## AÇÕES A REALIZAR
(1) Resuma em duas frases o texto sobre a Estrada da Morte.
(2) Repita, sem nenhuma alteração, tudo o que vai de "Quando escrevia o" até "pelos menos aventureiros." no texto sobre a Estrada da Morte.

## TRECHO SELECIONADO
____

Quando escrevia o artigo sobre a perigosa estrada localizada no Himalaia hoje, fui verificar se havia mudado alguma coisa no Camino a Los Yungas, mais conhecida como a Estrada da Morte, que interliga a cidade andina de alta altitude de La Paz aos vales subtropicais de Yungas e às planícies amazônicas além. Um passeio pela infame estrada boliviana leva os viajantes a um mundo onde dois recursos provocam fascínio, mal-entendidos e controvérsias há séculos: a coca e o ouro. |
Na atualidade há uma rodovia asfaltada que permite evitar totalmente a Estrada da Morte. Ainda que tenha 20 km a mais para cruzar o mesmo trecho, ela é a preferida pelos menos aventureiros.
A estrada de 64 quilômetros está assentada em uma descida acentuada de 3.500 metros, onde alguns trechos têm apenas 3 metros de largura, com uma série de curvas fechadas e cantos cegos.
Se dois carros toparem de frente, um deles terá que retroceder um bom pedaço de caminho, até uma área reservada para acostamento, para que ambos possam passar.
Barreiras de segurança são uma visão rara, mas santacruzinhas abundam a beira da estrada. Capelinhas ou santacruzinhas ou ainda cruzinhas são santuários, com cruzes brancas, cachos de flores e fotos amareladas, que sinalizam o local onde uma (ou mais) pessoa faleceu em um acidente.
Durante a década de 1990, tantas pessoas morreram em acidentes na Estrada da Morte que o Banco Interamericano de Desenvolvimento a descreveu como "a estrada mais perigosa do mundo".

____

## DADOS DE ORIGEM
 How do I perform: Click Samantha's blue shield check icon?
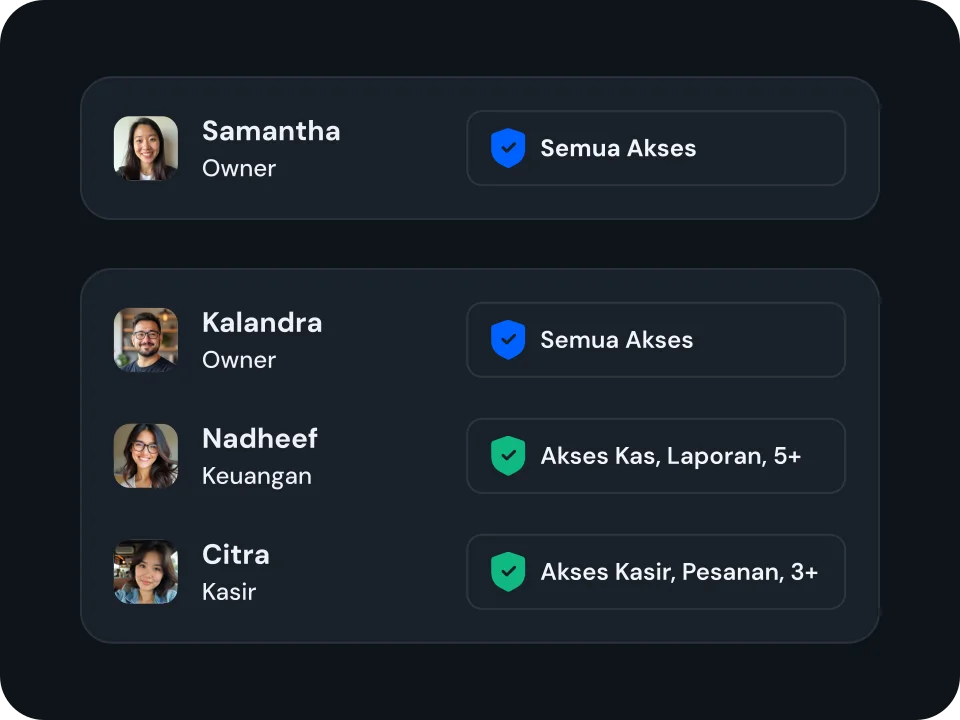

____

## RESPOSTAS POR TAREFA
(1) A Estrada da Morte, ou Camino a Los Yungas, liga La Paz aos vales subtropicais de Yungas. É uma via de 64 quilômetros, com uma descida de 3.500 metros e trechos de apenas 3 metros de largura, que na década de 1990 o Banco Interamericano de Desenvolvimento chamou de "a estrada mais perigosa do mundo", mas que hoje pode ser evitada por uma rodovia asfaltada 20 km mais longa.

(2)
Quando escrevia o artigo sobre a perigosa estrada localizada no Himalaia hoje, fui verificar se havia mudado alguma coisa no Camino a Los Yungas, mais conhecida como a Estrada da Morte, que interliga a cidade andina de alta altitude de La Paz aos vales subtropicais de Yungas e às planícies amazônicas além. Um passeio pela infame estrada boliviana leva os viajantes a um mundo onde dois recursos provocam fascínio, mal-entendidos e controvérsias há séculos: a coca e o ouro. |
Na atualidade há uma rodovia asfaltada que permite evitar totalmente a Estrada da Morte. Ainda que tenha 20 km a mais para cruzar o mesmo trecho, ela é a preferida pelos menos aventureiros.